| First Author | Sakaki-Yumoto M | Year | 2006 |
| Journal | Development | Volume | 133 |
| Issue | 15 | Pages | 3005-13 |
| PubMed ID | 16790473 | Mgi Jnum | J:118119 |
| Mgi Id | MGI:3698636 | Doi | 10.1242/dev.02457 |
| Citation | Sakaki-Yumoto M, et al. (2006) The murine homolog of SALL4, a causative gene in Okihiro syndrome, is essential for embryonic stem cell proliferation, and cooperates with Sall1 in anorectal, heart, brain and kidney development. Development 133(15):3005-13 |
| abstractText | Mutations in SALL4, the human homolog of the Drosophila homeotic gene spalt (sal), cause the autosomal dominant disorder known as Okihiro syndrome. In this study, we show that a targeted null mutation in the mouse Sall4 gene leads to lethality during peri-implantation. Growth of the inner cell mass from the knockout blastocysts was reduced, and Sall4-null embryonic stem (ES) cells proliferated poorly with no aberrant differentiation.

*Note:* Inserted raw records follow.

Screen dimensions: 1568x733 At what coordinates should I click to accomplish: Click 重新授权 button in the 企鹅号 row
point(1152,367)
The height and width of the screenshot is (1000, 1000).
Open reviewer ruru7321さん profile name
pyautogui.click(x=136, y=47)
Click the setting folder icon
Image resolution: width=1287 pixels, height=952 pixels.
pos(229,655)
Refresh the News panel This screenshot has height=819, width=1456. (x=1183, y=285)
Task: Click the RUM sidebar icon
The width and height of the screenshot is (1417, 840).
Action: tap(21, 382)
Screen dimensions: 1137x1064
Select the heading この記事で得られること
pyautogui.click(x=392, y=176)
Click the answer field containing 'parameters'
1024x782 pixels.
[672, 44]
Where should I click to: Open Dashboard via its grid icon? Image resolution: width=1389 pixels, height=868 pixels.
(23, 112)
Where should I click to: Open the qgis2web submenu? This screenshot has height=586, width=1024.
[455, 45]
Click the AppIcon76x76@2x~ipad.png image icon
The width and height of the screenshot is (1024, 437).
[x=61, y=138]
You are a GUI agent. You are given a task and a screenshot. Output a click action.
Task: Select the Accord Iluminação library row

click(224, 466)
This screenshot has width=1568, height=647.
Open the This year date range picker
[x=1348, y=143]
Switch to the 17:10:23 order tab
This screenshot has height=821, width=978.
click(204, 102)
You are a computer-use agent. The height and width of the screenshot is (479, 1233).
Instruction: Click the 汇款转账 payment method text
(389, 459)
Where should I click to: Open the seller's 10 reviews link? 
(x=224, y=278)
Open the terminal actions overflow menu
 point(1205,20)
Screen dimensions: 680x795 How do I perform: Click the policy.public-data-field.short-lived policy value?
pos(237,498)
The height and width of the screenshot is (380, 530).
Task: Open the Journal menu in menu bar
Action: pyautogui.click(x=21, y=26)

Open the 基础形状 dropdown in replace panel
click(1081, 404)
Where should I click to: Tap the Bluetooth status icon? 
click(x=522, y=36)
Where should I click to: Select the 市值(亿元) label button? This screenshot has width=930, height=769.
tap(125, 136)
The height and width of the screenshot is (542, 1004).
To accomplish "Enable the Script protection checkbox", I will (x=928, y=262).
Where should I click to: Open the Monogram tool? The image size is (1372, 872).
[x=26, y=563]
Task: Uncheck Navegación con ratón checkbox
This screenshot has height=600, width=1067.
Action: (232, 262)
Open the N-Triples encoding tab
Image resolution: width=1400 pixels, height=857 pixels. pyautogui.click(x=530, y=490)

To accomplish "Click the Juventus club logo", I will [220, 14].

Furthermore, we demonstrated that anorectal and heart anomalies in Okihiro syndrome are caused by Sall4 haploinsufficiency and that Sall4/Sall1 heterozygotes exhibited an increased incidence of anorectal and heart anomalies, exencephaly and kidney agenesis. Sall4 and Sall1 formed heterodimers, and a truncated Sall1 caused mislocalization of Sall4 in the heterochromatin; thus, some symptoms of Townes-Brocks syndrome caused by SALL1 truncations could result from SALL4 inhibition. |